**Task directions**. Find the line with "The image size is (1470, 985)." in the data below, then restate it and all remaining lines exactly, adding nothing.
----
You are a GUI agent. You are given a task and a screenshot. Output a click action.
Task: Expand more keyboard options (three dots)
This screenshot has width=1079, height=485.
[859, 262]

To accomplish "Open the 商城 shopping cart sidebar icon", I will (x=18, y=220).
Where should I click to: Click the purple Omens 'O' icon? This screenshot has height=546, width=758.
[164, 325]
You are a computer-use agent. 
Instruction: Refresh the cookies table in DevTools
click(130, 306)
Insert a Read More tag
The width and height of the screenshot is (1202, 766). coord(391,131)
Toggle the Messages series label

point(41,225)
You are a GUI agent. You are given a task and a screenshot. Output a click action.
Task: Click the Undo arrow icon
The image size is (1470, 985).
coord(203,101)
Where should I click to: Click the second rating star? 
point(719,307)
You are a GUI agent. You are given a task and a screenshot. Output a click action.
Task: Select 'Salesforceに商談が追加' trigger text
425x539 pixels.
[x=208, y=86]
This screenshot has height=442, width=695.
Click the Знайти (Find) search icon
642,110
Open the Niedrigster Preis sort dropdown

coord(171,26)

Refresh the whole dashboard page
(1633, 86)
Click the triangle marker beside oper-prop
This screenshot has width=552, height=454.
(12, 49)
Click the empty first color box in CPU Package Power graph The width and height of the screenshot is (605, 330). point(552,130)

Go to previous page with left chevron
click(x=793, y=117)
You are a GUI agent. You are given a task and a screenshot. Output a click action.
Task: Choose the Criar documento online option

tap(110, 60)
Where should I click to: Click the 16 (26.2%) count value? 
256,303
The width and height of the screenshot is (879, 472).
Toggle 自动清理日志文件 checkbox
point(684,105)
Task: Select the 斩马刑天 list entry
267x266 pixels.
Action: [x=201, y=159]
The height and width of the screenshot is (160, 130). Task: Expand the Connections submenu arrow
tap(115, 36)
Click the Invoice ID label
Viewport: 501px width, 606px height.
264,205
----
**Result of the task**.
The image size is (1470, 985).
coord(203,101)
Where should I click to: Click the second rating star? 
point(719,307)
You are a GUI agent. You are given a task and a screenshot. Output a click action.
Task: Select 'Salesforceに商談が追加' trigger text
425x539 pixels.
[x=208, y=86]
This screenshot has height=442, width=695.
Click the Знайти (Find) search icon
642,110
Open the Niedrigster Preis sort dropdown

coord(171,26)

Refresh the whole dashboard page
(1633, 86)
Click the triangle marker beside oper-prop
This screenshot has width=552, height=454.
(12, 49)
Click the empty first color box in CPU Package Power graph The width and height of the screenshot is (605, 330). point(552,130)

Go to previous page with left chevron
click(x=793, y=117)
You are a GUI agent. You are given a task and a screenshot. Output a click action.
Task: Choose the Criar documento online option

tap(110, 60)
Where should I click to: Click the 16 (26.2%) count value? 
256,303
The width and height of the screenshot is (879, 472).
Toggle 自动清理日志文件 checkbox
point(684,105)
Task: Select the 斩马刑天 list entry
267x266 pixels.
Action: [x=201, y=159]
The height and width of the screenshot is (160, 130). Task: Expand the Connections submenu arrow
tap(115, 36)
Click the Invoice ID label
Viewport: 501px width, 606px height.
264,205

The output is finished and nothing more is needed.